"Perempuan yang Menunggu."
Vio tiba-tiba bicara. Mengembalikan masa lalu pada tempatnya; kenangan.
"Kayak pernah dengar," gumam Dev, masih belum yakin apa yang dimaksud. Ia tak ingin menduga-duga.
"Mungkin kamu memang pernah dengar. Kamu kan lebih suka baca puisi ketimbang prosa."
"Walau enggak pernah bisa menulisnya."
"Rendra. Sewaktu Rama dulu meminta aku maju membacakan puisi di selembar kertas kumal di acara pentas seni itu, aku kayak membaca diriku sendiri. Kertas itu seakan berubah jadi cermin. Bayangan perempuan di dalamnya seperti wajahku. Dia bilang, 'orang yang menunggu dan mengurangi waktu, hati padang tanpa bunga, udara dan batu sekali dikandungnya'. Mengimlakan bibir.

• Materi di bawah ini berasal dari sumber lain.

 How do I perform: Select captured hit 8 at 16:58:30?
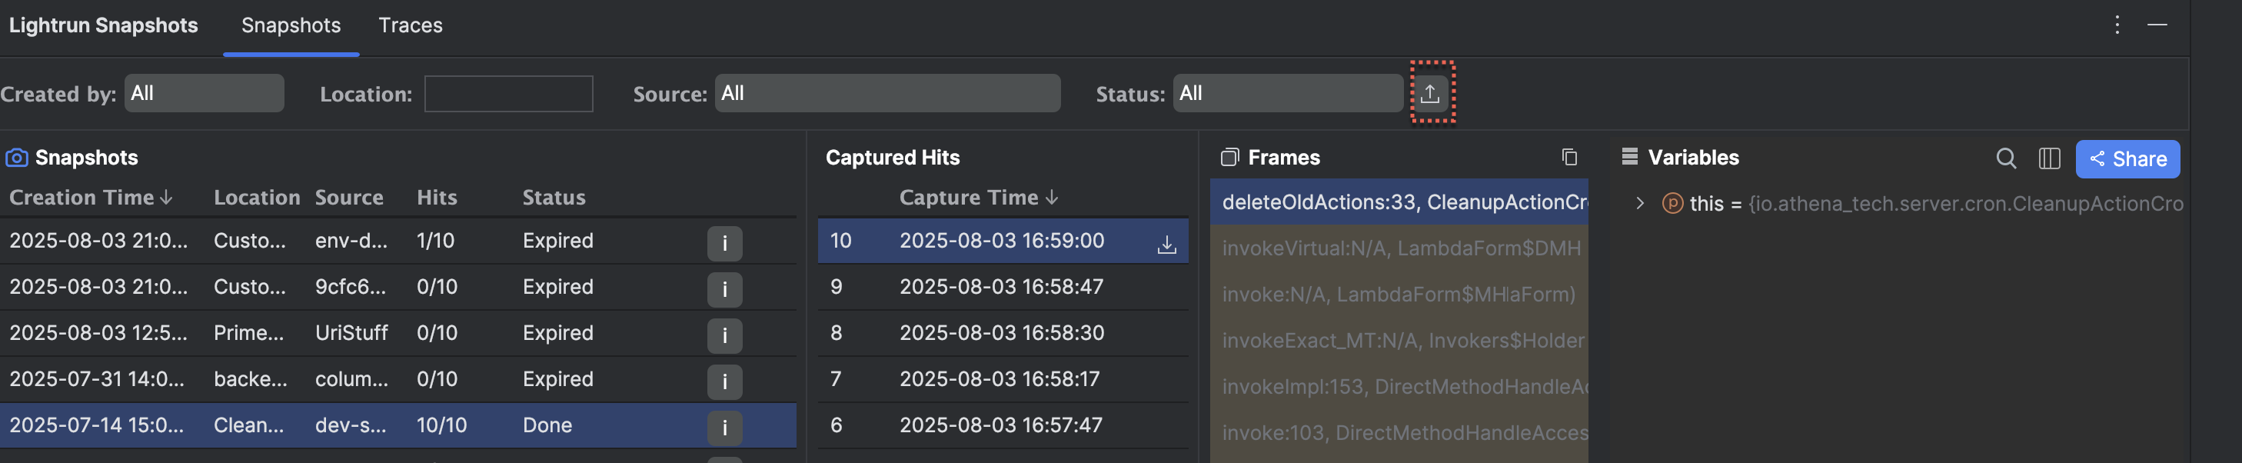coord(1001,332)
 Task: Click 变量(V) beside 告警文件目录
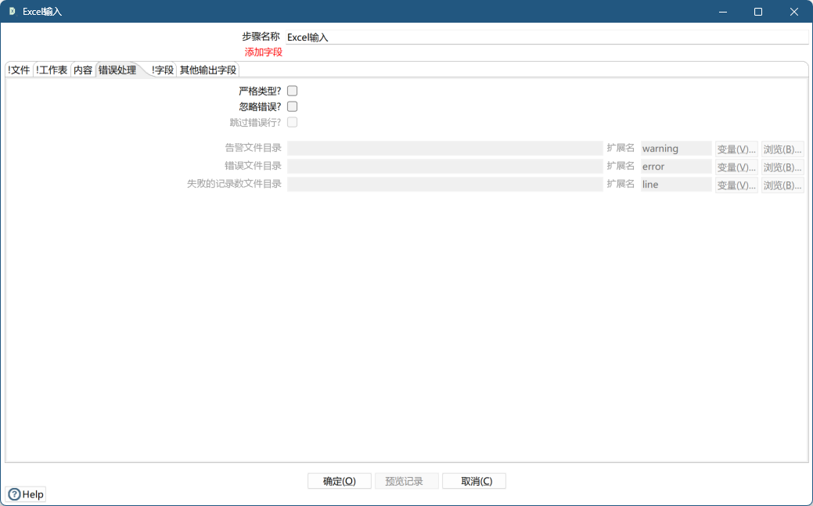tap(736, 148)
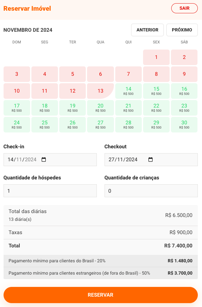Open the Checkout date picker calendar icon

pyautogui.click(x=150, y=160)
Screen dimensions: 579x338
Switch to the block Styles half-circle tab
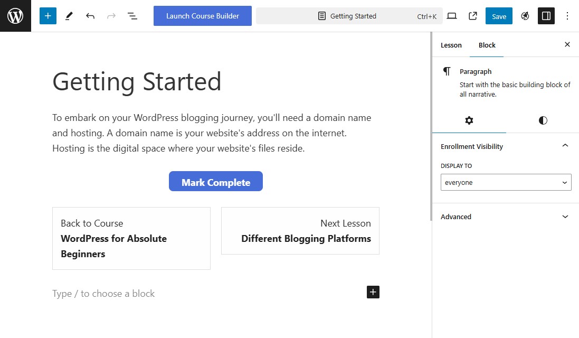(543, 120)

Mengusik perasaanku."
Dev termangu, menatap apa pun di hadapannya selain sepasang mata itu. Kilap meja kayu. Kabel laptop. Meja kayu lain berisi sepasang kekasih yang kasmaran. Lampu-lampu gantung antik. Cincin di ... jari manis? Gambar dua wajah senyum bahagia, terbalik di layar ponsel. Membuatnya sedikit memiringkan kepala, dan menjadi jelas sudah, siapa sosok di sana.
"Kalian ….?" Dev terperangah.
Vio mengangguk-angguk kecil. Bibir tipisnya berimpitan, bagai menahan sesuatu.
"Sewaktu Rama sakit dan harus pulang kampung, tak lama berselang ibuku kambuh. Kali ini sangat serius. Kakakku menelpon sambil menangis. Betul-betul kalut saat itu. Sesampainya di rumah, ia sudah enggak ada. Ibu pergi. Hari itu langit kayak runtuh. Aku jatuh. Betulan jatuh. Ambruk ke lantai, kata saudaraku. Bangun-bangun, bayangan pertama yang muncul di depanku, wajah Tommy."
"Dia yang ada di sisi aku sewaktu terpuruk. Sewaktu aku sendirian. Dia selalu ada. Selalu hadir, Yan."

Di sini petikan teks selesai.